But it may be much worse than that. Check out the abstract below for a seminar to be presented in Penn Statistics next week by Philip Stark, a Berkeley statistician (and Associate Dean of the Division of Mathematical and Physical Sciences). Paper here.
TEACHING EVALUATIONS (MOSTLY) DO NOT MEASURE TEACHING EFFECTIVENESS
PHILIP STARK - UNIVERSITY OF CALIFORNIA, BERKELEY
Joint work with Anne Boring (SciencesPo) and Kellie Ottoboni (UC Berkeley)

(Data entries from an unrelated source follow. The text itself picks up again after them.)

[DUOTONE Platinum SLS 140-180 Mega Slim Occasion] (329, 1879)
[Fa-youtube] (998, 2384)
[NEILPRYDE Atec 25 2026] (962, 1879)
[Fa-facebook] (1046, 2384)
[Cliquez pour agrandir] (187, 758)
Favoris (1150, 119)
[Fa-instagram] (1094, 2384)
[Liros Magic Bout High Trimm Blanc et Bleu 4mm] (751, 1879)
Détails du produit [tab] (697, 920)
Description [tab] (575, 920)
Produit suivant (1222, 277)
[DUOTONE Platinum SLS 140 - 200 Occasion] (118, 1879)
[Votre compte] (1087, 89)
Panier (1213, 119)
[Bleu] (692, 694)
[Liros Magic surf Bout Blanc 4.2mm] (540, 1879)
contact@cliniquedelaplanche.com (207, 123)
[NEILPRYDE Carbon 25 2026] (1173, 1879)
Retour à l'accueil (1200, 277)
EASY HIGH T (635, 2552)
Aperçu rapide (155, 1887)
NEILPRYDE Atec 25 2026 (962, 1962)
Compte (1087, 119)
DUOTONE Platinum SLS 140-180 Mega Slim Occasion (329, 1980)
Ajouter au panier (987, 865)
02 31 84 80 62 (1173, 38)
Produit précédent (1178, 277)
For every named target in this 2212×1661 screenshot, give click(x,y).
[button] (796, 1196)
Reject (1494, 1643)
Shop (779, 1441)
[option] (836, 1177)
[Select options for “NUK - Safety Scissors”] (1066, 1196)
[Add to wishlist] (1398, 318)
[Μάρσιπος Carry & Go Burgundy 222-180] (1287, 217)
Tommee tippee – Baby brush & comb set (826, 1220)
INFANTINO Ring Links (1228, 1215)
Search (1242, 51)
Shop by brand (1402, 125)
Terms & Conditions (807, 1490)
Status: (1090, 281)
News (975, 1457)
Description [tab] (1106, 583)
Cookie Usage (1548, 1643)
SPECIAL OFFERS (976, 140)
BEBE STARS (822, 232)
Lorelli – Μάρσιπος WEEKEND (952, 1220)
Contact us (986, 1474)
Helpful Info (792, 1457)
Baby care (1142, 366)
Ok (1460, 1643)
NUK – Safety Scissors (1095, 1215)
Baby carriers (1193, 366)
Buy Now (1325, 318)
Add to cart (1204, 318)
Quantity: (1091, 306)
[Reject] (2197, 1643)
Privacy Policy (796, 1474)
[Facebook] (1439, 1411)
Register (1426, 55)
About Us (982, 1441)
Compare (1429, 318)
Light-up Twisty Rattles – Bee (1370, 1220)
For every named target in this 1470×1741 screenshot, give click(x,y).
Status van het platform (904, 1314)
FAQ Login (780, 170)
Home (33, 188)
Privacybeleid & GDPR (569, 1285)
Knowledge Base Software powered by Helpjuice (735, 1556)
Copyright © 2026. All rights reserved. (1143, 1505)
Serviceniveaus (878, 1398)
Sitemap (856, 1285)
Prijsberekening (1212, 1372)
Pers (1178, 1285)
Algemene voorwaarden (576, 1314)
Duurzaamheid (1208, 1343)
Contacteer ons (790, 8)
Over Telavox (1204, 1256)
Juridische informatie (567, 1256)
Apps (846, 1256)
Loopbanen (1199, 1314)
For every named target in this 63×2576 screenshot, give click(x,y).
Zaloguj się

Student evaluations of teaching (SET) are widely used in academic personnel decisions as a measure of teaching effectiveness. We show:
· SET are biased against female instructors by an amount that is large and statistically significant
· the bias affects how students rate even putatively objective aspects of teaching, such as how promptly assignments are graded
· the bias varies by discipline and by student gender, among other things
· it is not possible to adjust for the bias, because it depends on so many factors
· SET are more sensitive to students' gender bias and grade expectations than they are to teaching effectiveness
· gender biases can be large enough to cause more effective instructors to get lower SET than less effective instructors.
These findings are based on permutation tests applied to two datasets: 23,001 SET of 379 instructors by 4,423 students in six mandatory first-year courses in a five-year natural experiment at a French university, and 43 SET for four sections of an online course in a randomized, controlled, blind experiment at a US university.